For most young people purchasing a residential property of their choice can be a taxing experience especially when they have hardly any knowledge of the present market conditions. Besides, selecting the right location, arranging the monetary resources to pay for a place they intend to can call home can also be a challenging task for such individuals. Moreover, the prices in this sector of the economy are also increasing every year. This is why many of these potential property buyers are opting to applying for real estate loans.
Steve Liefschultz, is the Chairman and Chief Executive Officer of Equity Bank, a financial institution that specializes in real estate loans and investment lines of credit to his customers in Minnesota region. This banker, former lawyer and property expert says it is important for young people for opting for apply for real estate loans to take into account the following points:
- Is purchasing a residential property their main concern in life?
Young people at the beginning of their careers need to ask themselves why they want to buy a residential property of their own. In many cases, they hold the view that paying equated monthly installments (EMI) to the financial institution offering them a real estate loan regularly is a better option. This is because after repaying the entire installments and meeting other statutory conditions, they can call the property they are intending to buy their home;
- Is it the right time to buy such a property?
Experts who specialize in real estate investments are of the opinion that the best time for people to buy their dream homes is when they are young. This is because this provides them with plenty of time to repay the necessary installments on their property loans before they retire from their occupations. However, they need to take into consideration other factors like present market conditions, property prices and interest-rate fluctuations of such loans;
- Can these individual afford the down payment?
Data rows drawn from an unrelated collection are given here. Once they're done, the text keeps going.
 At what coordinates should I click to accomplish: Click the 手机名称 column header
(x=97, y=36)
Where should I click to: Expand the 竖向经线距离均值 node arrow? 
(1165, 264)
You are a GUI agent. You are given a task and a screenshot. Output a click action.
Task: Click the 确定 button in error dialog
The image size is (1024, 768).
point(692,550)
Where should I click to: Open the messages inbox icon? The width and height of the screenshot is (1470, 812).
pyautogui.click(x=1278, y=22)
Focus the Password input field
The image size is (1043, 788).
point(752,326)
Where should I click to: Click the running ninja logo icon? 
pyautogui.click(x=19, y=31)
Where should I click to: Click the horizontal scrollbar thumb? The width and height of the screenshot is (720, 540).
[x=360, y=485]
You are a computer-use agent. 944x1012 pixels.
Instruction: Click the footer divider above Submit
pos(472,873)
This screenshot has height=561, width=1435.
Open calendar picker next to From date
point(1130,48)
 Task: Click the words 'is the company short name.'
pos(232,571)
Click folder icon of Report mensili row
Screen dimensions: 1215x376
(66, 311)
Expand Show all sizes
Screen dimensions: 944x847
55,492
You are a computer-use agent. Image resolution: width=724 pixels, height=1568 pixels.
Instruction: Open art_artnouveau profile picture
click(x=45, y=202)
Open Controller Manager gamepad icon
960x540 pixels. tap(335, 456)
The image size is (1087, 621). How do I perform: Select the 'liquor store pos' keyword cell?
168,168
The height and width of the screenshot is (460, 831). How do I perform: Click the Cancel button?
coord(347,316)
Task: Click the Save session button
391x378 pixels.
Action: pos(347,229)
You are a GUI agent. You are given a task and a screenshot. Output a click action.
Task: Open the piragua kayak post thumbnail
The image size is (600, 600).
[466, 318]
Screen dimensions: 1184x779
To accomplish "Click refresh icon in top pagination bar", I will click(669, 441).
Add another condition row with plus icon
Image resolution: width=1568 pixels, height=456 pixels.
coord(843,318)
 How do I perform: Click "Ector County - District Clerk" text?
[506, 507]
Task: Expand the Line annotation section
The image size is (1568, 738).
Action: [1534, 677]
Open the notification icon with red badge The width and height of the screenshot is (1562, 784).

For people who want to buy their dream homes at a very early age arranging the necessary monetary resources to pay for the down payment of such properties can be a challenge. This is because most financial institutions offering real estate loans to such individuals will sanction an amount equivalent to 90% of property value. The remaining amount they need to burn a large hole in their pockets. This is why real estate experts recommend that these youngsters should first consider how they are going to pay for the down payment of property before applying for such loans;
- Credit score ratings
Young people need to keep in mind that their credit score ratings will ultimately determine whether the financial institutions they apply to sanctions their real estate loans. This is because such organizations will consider their clients’ previous borrowing and repayment history when they ask for such money. In many cases, the officials of such establishments have a right to reject such loans only if they find their clients have a poor credit score.
Steve Liefschultz says it is important for young people to consider the above factors before applying for real estate loans to buy their dream homes.